Midway through the International Summer University students and faculty will travel to Dresden. The trip will serve as an on-site exploration of European cultural, intellectual, and political history that complements the lectures and seminars of the first three weeks. It will also provide students with an opportunity to pause and reflect on what they have learned in the classroom before entering the final three weeks of the programme. There are several reasons why ECLA chooses Dresden as the destination for ISU 2005’s excursion. This year the trip to Dresden has a special resonance, 2005 being the fiftieth anniversary of the firebombing by the Allied forces that destroyed the “Florence on the Elbe”. Dresden’s world-class art collections, its beautiful opera house built by Gottfried Semper, and its spectacular museums — including those housed in the Zwinger, the eighteenth-century pleasure-palace built by Matthaus Daniel Poppelmann – bring to life many of the ideas explored in our summer program.
The city’s landscape itself is a living museum of cultural and political history. The “old city” around the Theaterplatz and Bruehl Terrace where many intact pre-1945 buildings remain; the stone buildings that survived the devastating 1945 firebombing and were left to decay in the communist era; the utilitarian Communist-era structures; and the current restoration of old architectural structures all mark the fascinating developments in this urban landscape. The most famous of Dresden’s buildings, the domed Frauenkirche, has risen like a phoenix from the ashes and will be fully restored to its original form in 2006, when Dresden will celebrate its 800th anniversary.

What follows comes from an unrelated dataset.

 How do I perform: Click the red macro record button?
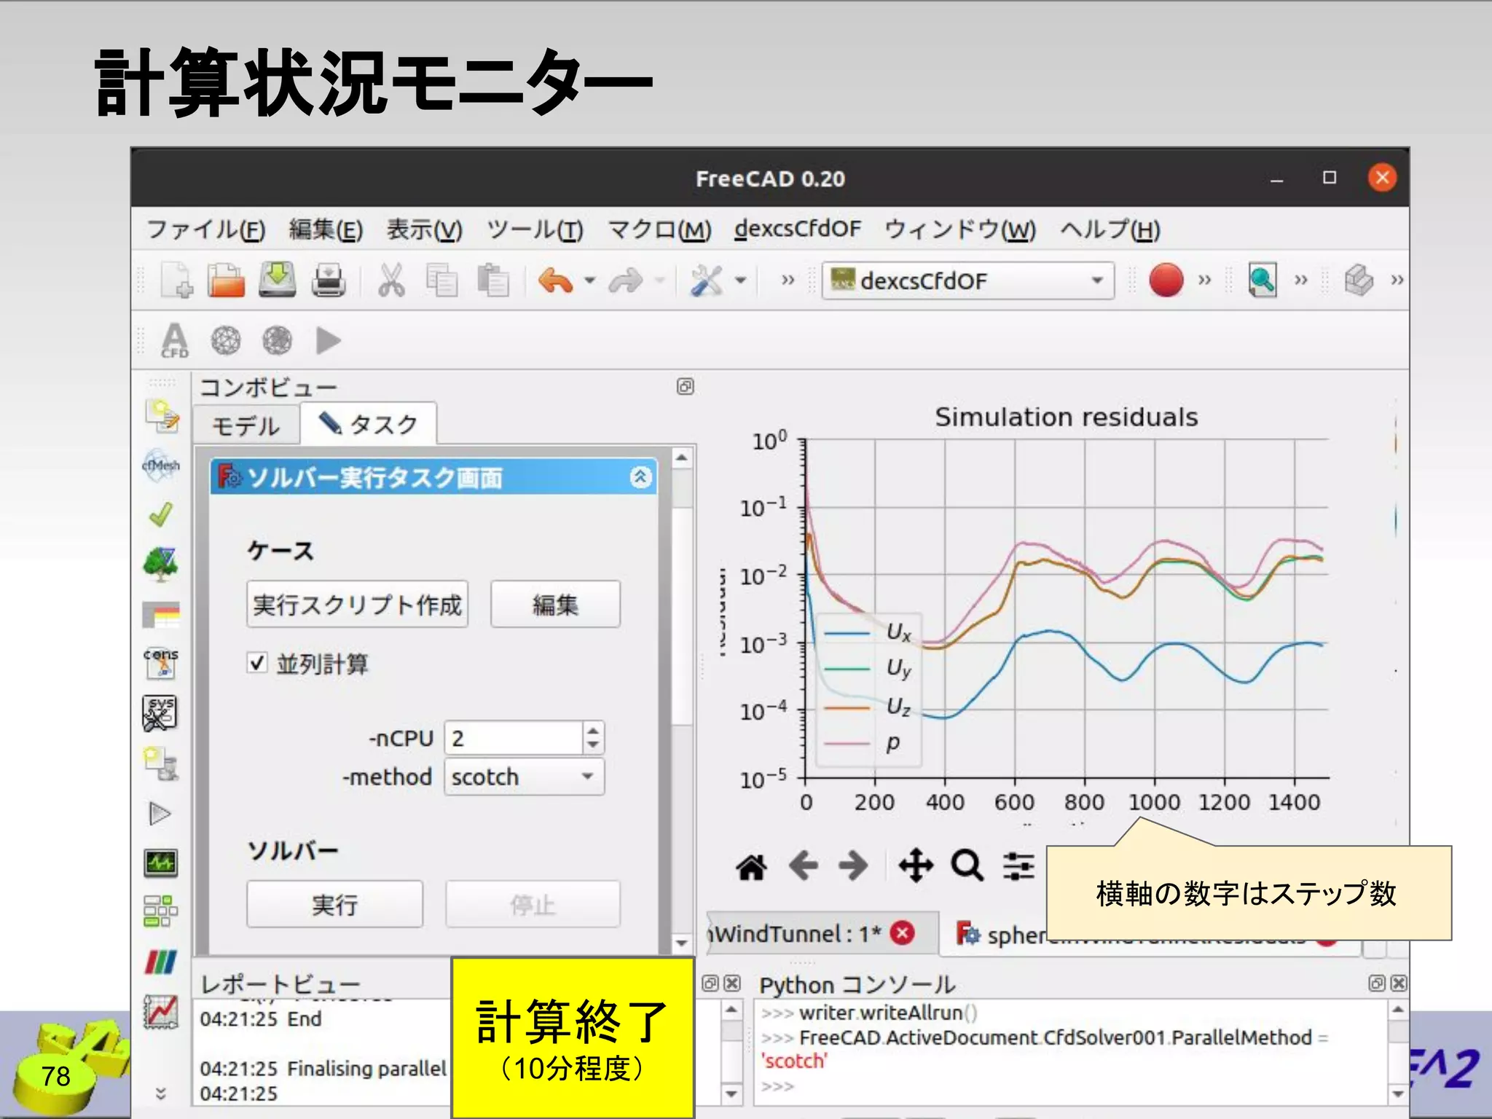tap(1166, 280)
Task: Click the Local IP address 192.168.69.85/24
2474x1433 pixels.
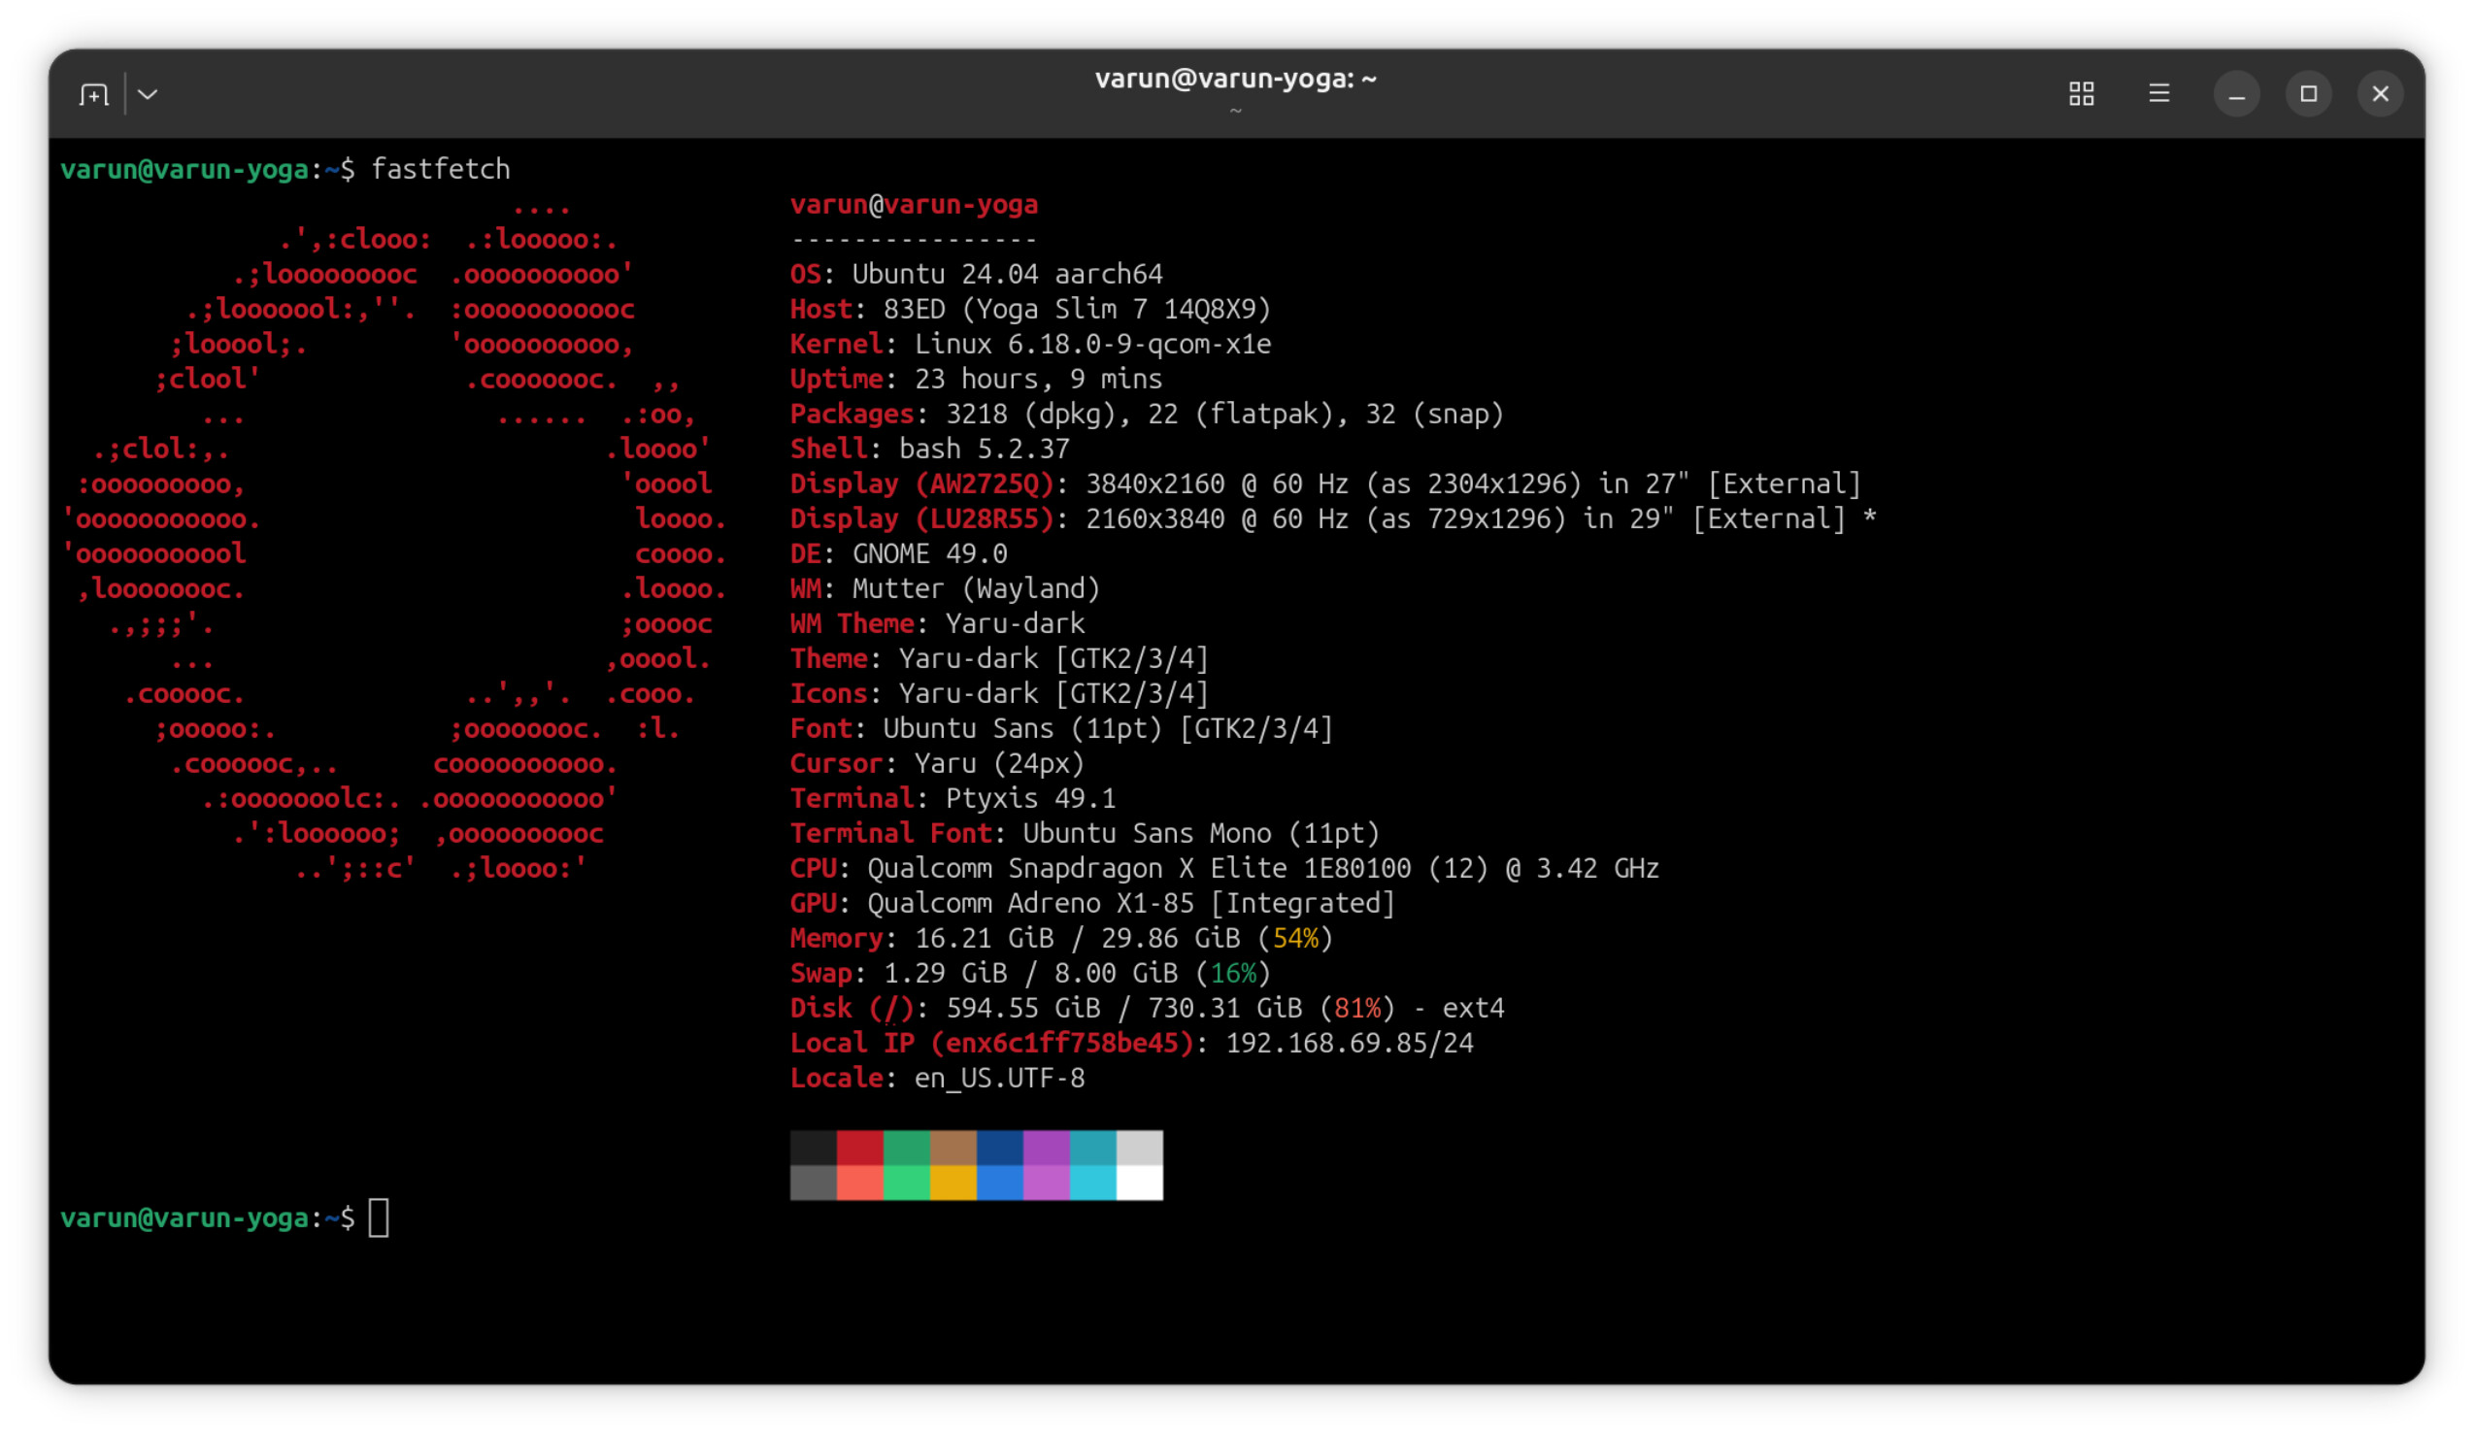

Through lectures, discussions and visits to all these landmark sites, students can discover for themselves how the past of this beautiful European city is as immediate as its present. There may even be time for a boat ride through the Saechsische Schweiz, where magnificent tabletop rocks rise on either side of the Elbe, a reminder of the kind of landscapes that inspired Romantic painters such as Caspar David Friedrich.